Mechanism 2: The Reformation led to the reallocation of human capital.
In the first step of my mechanism-based analysis, I examine the association between the Reformation and venality. I begin by showing that, in a cross-section of European polities between 1500 and 1789, the sale of offices as a financial instrument was only widespread in Catholic polities (see Figure 2). The association between Catholicism and the sale of offices is statistically significant and persists after controlling for alternative explanations; and after iteratively excluding each polity and pair of polities from the sample.
What explains this pattern? Catholic states sold more offices to finance war, and Protestant states could avoid office-selling because they could confiscate ecclesiastical assets during emergencies. To support this mechanism, I show that in Catholic France proprietary office-holding increased significantly upon the start of new wars in the period 1480-1789. In Protestant England, in contrast, the sale of offices never became widespread. Analyzing annual data on the royal sale of assets from 1485 to 1640, I present two findings. First, the English crown received a higher proportion (and total) revenue from the sale of assets when England was fighting wars. Second, a formal statistical test for an unknown structural break in the time series identifies the year 1537 as the year of the break. This is just a year after the English Reformation confiscated all the Catholic monasteries in the kingdom.
In the second part of the mechanism-based analysis, I document how the Reformation led to the reallocation of human capital from religious to secular skills. Using individual-level data on all the graduates from Oxford from 1500 to 1714 compiled for this paper from a biographical dictionary, I show that after the English Reformation Oxford graduates became more prone to pursuing careers in law (as barristers) relative to careers in the clergy (see Figure 3). This reallocation was more pronounced for students who were originally from counties in which wealthier monasteries were confiscated.

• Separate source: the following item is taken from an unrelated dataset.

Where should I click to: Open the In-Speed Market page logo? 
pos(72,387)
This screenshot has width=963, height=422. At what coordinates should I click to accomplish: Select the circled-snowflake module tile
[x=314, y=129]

I complement this national-level finding with subnational level evidence on the growth of endowed grammar schools —the British equivalent of the American preparatory school. For this, I create a novel district-level dataset of all endowed grammar schools in England. In a difference-in-differences setting, I show that the confiscation of a monastery at the district-level led to the foundation of more establishments of secondary education.
Lessons
The most obvious theoretical contribution that this book makes is to the literature on comparative state formation. This book also contributes to a rapidly growing literature, mostly in economics, on the effects of the Protestant Reformation —a literature that has mostly focused on economic effects, neglecting the significant political consequences of Protestantism (but see here).

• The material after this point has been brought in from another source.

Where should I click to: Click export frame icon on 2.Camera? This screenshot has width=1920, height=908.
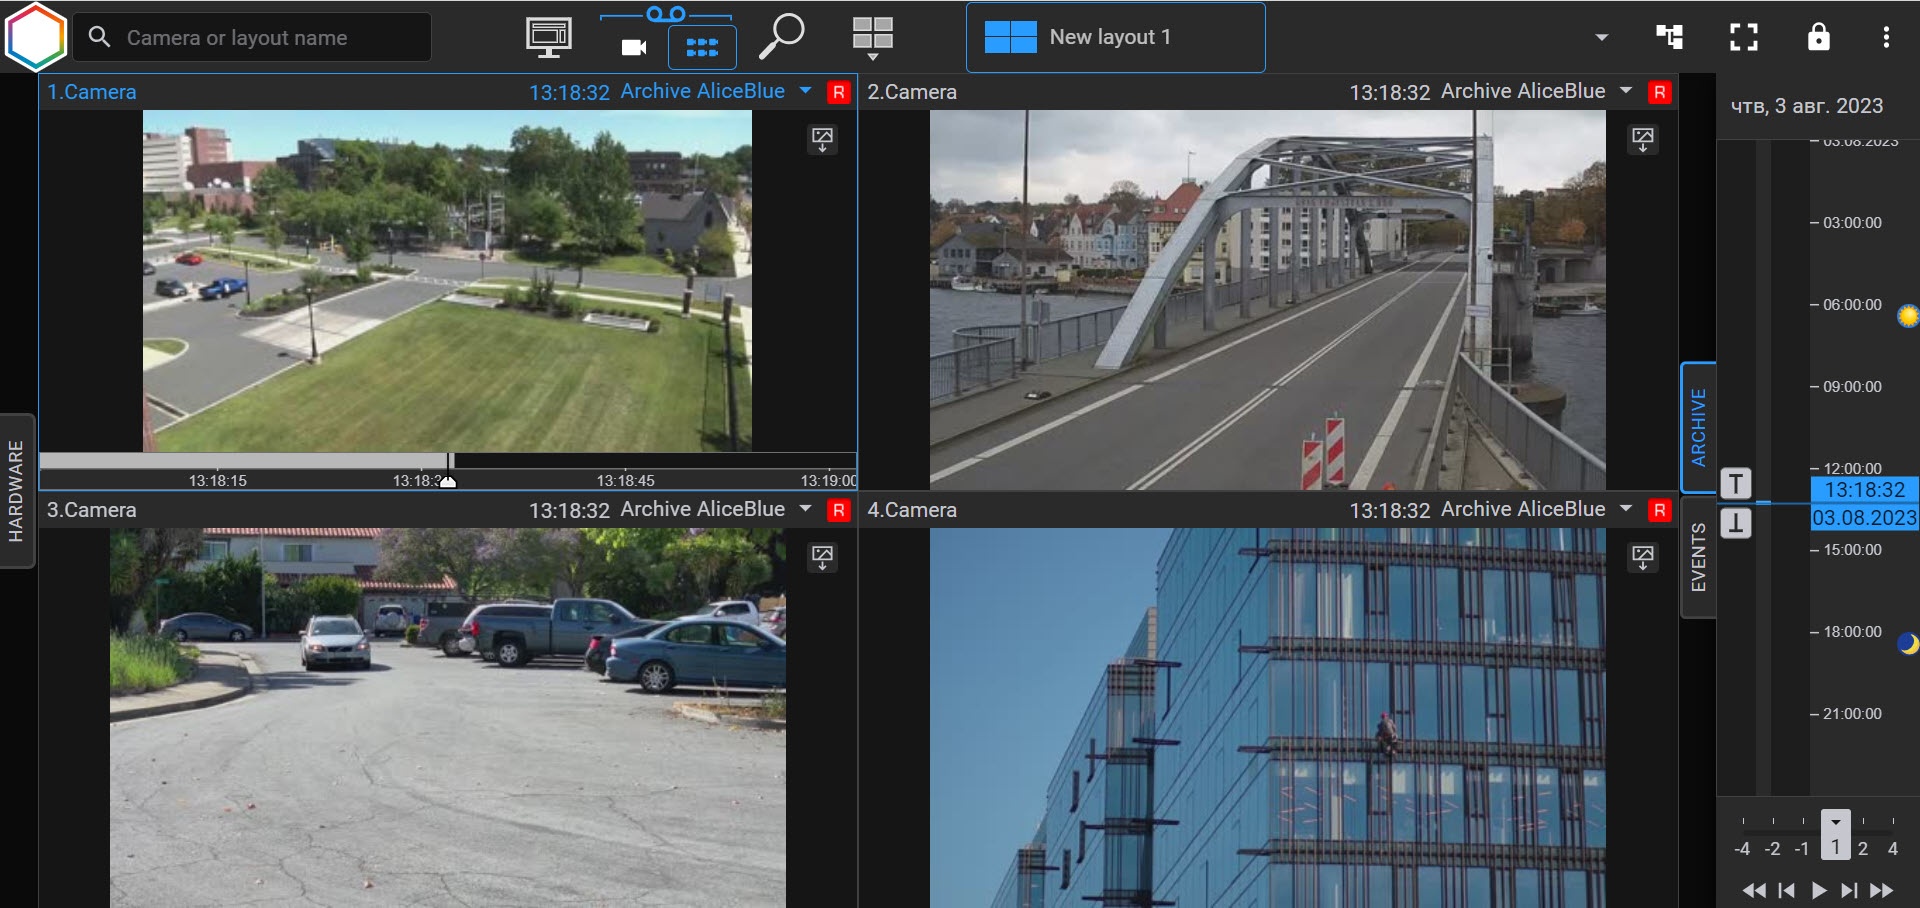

At the most abstract level, my work illustrates a class of historical mechanisms through which “causes” lead to effects only in the long run. In this type of mechanism, a shock sets in motion slow-moving transformations that incrementally generate conditions that only eventually allow agents to produce change. In the case that I examine, the Reformation broke the link between venality and war and led to the reallocation of human capital from the secular and religious sector. These transformations ultimately made it possible for administrative reforms to succeed. But change only took place centuries later when war —a productive condition— gave rulers incentives to reform their state administrations.